Entre la gomme et la rustine

Encore un verre encore,
Encore un jour.
Une dernière nuit.
Une dernière heure.
Un peu de rab.
Une seconde supplémentaire,
Courte ou longue,
Élastique,
Toute une vie,
Tout un monde,
Dans une seule seconde.

Les yeux des enfants.
Une femme qui tombe.
Juillet bleu et blond,
Le froid qui mord,
Et la nuit rouge
Aux yeux brillants.

Le sifflement éteint
Du temps qui fuit
Par une fente étroite,
Son odeur de caoutchouc
S’échappe
D’une chambre à air
Coincée
Dans un vieux pneu crevé
Qui tourne à l’horizontale
Au bout d’un axe rouillé
Qu’un vieux moteur fatigué
Cessera bientôt d’entraîner.

Un peu plus haut, juste à côté

Gris. Gris lourd et gris de plomb. Gris suspendu qui dégouline. Gris souris, gris sécateur, gris mangeur de forêts qui avale la cime des arbres, gris glouton qui digère avec peine les derniers étages des immeubles, gris l’estomac plein et tiède, repu d’avoir englouti le ciel.

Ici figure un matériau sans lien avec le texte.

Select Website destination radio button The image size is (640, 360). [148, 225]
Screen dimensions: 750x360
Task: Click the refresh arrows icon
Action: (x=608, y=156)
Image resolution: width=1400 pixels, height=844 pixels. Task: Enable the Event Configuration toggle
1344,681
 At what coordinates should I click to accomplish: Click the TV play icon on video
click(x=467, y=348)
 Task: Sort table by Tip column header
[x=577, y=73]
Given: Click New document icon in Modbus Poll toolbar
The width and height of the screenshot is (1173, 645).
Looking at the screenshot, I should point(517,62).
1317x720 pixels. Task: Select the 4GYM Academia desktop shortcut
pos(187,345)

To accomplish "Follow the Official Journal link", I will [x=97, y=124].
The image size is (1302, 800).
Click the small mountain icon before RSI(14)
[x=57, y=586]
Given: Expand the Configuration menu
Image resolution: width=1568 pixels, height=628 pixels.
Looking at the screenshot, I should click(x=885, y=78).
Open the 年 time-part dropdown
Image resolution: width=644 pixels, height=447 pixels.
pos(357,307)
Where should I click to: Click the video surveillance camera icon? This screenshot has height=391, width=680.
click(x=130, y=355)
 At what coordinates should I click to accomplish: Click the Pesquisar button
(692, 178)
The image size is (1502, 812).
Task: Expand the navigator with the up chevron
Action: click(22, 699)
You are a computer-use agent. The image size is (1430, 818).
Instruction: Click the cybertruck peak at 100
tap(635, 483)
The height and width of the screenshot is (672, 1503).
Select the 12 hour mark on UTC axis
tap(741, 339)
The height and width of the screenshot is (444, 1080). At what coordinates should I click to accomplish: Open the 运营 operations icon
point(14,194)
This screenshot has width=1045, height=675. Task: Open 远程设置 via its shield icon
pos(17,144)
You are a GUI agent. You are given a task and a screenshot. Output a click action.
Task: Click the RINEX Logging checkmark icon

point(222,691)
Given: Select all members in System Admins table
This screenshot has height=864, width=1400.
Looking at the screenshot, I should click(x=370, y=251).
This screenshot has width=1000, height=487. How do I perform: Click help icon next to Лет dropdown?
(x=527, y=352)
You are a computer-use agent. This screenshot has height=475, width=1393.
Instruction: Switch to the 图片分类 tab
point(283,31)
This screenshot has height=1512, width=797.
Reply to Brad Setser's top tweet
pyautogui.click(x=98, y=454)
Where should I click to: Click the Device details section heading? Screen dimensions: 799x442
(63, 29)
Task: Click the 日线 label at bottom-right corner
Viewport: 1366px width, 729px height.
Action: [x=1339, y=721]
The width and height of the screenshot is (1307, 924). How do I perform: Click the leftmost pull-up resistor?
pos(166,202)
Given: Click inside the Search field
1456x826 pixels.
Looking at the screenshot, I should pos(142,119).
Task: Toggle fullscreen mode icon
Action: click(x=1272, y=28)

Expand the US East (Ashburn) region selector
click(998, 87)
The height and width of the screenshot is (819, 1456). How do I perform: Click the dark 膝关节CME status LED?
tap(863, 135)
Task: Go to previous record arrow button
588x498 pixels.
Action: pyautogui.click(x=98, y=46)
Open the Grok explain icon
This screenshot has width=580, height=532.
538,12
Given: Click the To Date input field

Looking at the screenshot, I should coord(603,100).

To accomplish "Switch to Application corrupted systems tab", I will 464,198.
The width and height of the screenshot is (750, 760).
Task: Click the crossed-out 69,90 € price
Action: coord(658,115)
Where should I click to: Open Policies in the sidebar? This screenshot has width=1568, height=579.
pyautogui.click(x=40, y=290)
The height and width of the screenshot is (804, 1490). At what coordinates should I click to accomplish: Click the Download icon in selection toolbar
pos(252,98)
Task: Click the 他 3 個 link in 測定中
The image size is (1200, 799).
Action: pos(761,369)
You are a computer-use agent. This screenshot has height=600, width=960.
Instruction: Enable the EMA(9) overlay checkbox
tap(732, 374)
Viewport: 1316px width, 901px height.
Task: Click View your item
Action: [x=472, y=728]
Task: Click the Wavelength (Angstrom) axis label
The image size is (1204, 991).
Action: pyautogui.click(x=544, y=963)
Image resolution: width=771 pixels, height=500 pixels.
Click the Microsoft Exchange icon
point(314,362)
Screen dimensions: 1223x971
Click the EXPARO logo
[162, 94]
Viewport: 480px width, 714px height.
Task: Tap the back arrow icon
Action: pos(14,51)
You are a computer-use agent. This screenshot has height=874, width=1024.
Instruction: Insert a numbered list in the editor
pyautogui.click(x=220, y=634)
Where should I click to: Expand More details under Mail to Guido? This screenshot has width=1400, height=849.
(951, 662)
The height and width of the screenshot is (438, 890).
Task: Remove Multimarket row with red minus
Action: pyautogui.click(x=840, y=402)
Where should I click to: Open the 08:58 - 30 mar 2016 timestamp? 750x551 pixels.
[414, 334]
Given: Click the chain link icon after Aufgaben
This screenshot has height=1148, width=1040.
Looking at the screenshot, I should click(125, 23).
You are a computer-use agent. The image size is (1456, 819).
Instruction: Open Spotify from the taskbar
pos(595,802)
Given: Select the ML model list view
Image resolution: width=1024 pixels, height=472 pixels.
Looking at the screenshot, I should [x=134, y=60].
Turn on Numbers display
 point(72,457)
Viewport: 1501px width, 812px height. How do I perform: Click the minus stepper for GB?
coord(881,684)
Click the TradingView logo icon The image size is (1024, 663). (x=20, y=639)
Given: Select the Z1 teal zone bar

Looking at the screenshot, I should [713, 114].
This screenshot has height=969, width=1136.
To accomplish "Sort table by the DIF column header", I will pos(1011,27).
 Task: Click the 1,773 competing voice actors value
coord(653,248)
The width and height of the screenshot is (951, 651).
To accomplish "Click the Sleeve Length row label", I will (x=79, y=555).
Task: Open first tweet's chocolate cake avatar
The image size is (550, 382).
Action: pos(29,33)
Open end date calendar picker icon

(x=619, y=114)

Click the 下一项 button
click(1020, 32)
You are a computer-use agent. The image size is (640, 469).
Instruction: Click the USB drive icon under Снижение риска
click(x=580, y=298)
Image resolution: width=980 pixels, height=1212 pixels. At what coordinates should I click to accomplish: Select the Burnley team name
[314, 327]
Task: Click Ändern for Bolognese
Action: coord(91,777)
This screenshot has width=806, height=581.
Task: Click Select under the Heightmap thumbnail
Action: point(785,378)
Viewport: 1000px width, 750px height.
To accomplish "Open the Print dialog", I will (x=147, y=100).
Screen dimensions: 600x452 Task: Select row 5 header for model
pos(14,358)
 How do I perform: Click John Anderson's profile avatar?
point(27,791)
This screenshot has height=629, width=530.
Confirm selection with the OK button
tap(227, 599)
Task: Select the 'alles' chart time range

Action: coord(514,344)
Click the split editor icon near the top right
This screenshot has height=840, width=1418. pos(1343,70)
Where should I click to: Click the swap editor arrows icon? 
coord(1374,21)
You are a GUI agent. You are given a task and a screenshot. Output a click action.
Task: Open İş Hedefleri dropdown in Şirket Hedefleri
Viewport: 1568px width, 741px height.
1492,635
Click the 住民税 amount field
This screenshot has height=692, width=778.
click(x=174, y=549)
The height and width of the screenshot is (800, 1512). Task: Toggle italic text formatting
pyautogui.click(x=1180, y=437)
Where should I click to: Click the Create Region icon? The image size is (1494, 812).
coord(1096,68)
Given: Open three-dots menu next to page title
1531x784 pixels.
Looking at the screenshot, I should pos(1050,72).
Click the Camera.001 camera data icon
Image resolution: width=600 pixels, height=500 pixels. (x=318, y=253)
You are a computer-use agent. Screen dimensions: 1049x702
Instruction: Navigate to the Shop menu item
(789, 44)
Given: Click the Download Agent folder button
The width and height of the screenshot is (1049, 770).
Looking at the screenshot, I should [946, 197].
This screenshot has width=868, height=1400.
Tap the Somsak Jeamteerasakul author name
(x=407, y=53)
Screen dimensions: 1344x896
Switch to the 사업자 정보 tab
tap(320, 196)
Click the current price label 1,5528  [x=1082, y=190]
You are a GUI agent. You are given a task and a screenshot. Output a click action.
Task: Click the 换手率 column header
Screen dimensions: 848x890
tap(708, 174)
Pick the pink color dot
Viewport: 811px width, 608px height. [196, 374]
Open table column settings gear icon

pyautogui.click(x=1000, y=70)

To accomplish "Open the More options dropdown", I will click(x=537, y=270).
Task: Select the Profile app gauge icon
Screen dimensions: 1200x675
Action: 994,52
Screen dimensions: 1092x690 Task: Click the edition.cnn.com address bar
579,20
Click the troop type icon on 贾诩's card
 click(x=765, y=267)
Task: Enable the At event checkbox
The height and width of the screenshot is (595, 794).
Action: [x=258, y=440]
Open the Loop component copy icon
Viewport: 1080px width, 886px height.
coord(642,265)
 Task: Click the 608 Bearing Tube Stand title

Gris sale et filandreux qui glisse, poisse les pattes des oiseaux sur les fils électriques, alourdit leurs ailes, les cloue au sol qu’ils labourent d’un pas lourd et hésitant.
Les oiseaux ne sont pas faits pour marcher.

Le brouillard, mat, atone et plat comme ma main, effaceur de formes et de couleurs, toute une vie sous l’éteignoir derrière ce fin rideau de brume, des jours gris qui tricotent inlasablement une résille triste et sans fin pour éteindre le monde et oblitérer le soleil.

La vie est ailleurs, là où le monde est rempli de couleurs. Là où souffle un vent froid et tranchant comme une lame. Là où la pluie à un goût de jasmin. Là où la neige tombe à l’horizontale, où l’asphalte se liquéfie en été et les pierres se fendent en hiver.

Là vie est ailleurs.

Un peu plus haut. Juste à côté. Il suffirait de grimper, de glisser, de faire une embardée au lieu de s’arrêter. Il suffirait d’ignorer la voix qui débite les arrêts en tranches électroniques. Il suffirait de faire un pas chassé, un pas dans le vide, de déployer ses ailes et de s’envoler. Laisser le brouillard manger d’autres femmes, d’autres hommes, laisser le brouillard brouter dans ses gris pâturages, laisser le brouillard, les têtes de nœuds, les têtes de lard, les matins où le jour ne vient pas, les heures inutiles qui s’écoulent du flanc entaillé de la vie, goutte après goutte, ploc, plic, plic, ploc, ploc, une heure vient de passer, plic, une heure gaspillée, une semaine envolée, ploc, des mois sans voir le soleil, plic, des années remplies de vide et de brouillard, ploc, pendant que le soleil n’a cessé de briller, un peu plus haut, un peu plus loin, à quelques kilomètres, sur des plages immenses et sur les vagues légères que tracent les flocons de neige sur le dos des glaciers.

La vie est ailleurs. Un peu plus haut, juste à côté.